RECORD EXTRACTS:
····················
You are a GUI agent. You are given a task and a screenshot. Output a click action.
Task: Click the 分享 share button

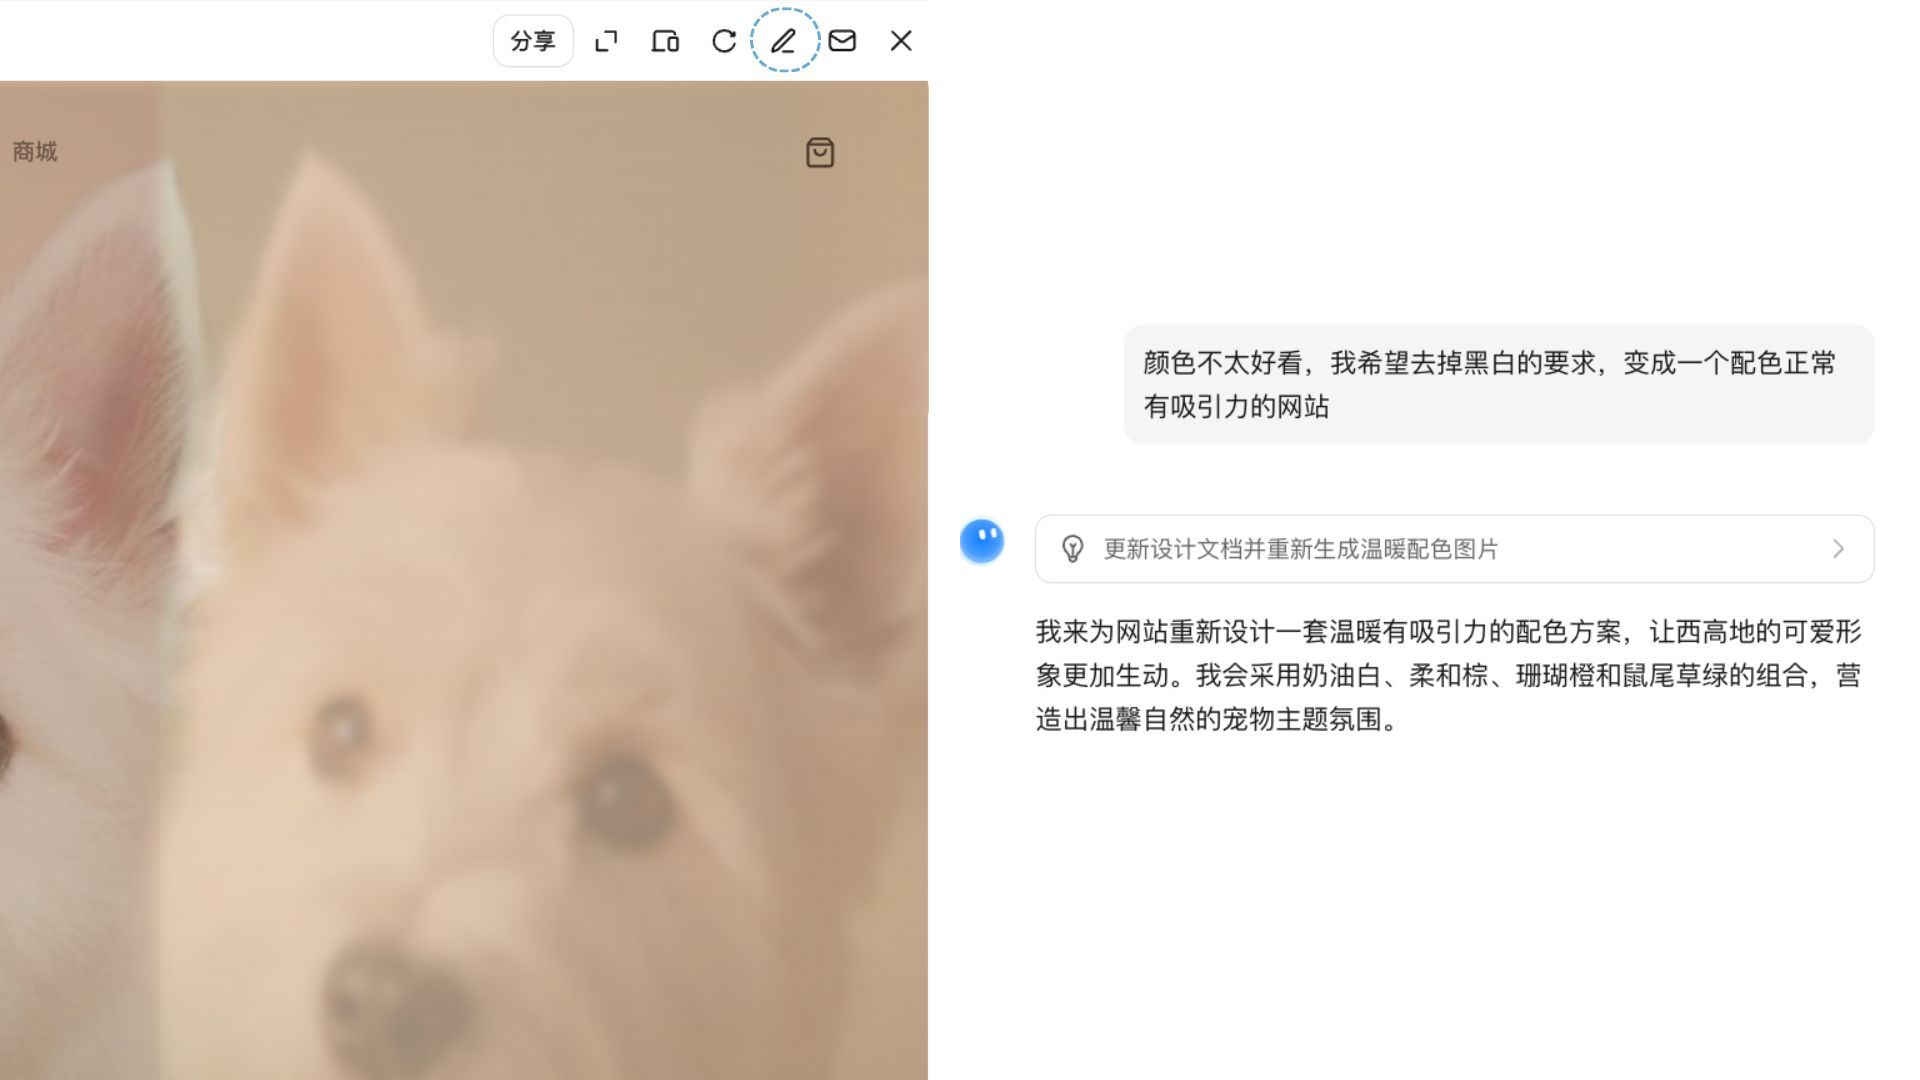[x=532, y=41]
····················
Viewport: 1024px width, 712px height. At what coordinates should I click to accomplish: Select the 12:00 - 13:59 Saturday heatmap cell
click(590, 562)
····················
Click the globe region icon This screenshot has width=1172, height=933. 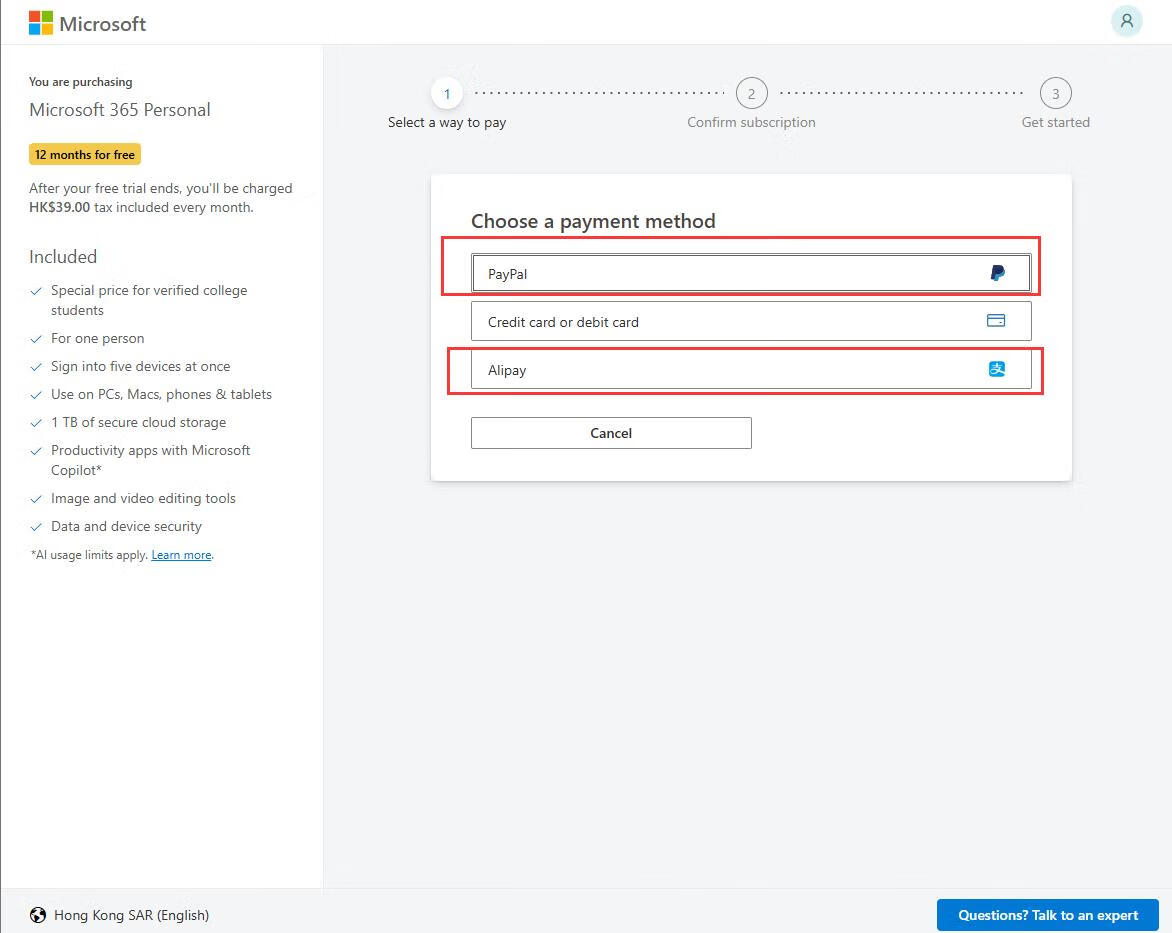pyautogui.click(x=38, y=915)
····················
GIVEN EXERCISE: Output the material from the line containing "You are a GUI" through the line containing "[x=532, y=41]", including both of those lines, as a numbered list with blank lines omitted and the pictures left out.

THE RESULT:
1. You are a GUI agent. You are given a task and a screenshot. Output a click action.
2. Task: Click the 分享 share button
3. [x=532, y=41]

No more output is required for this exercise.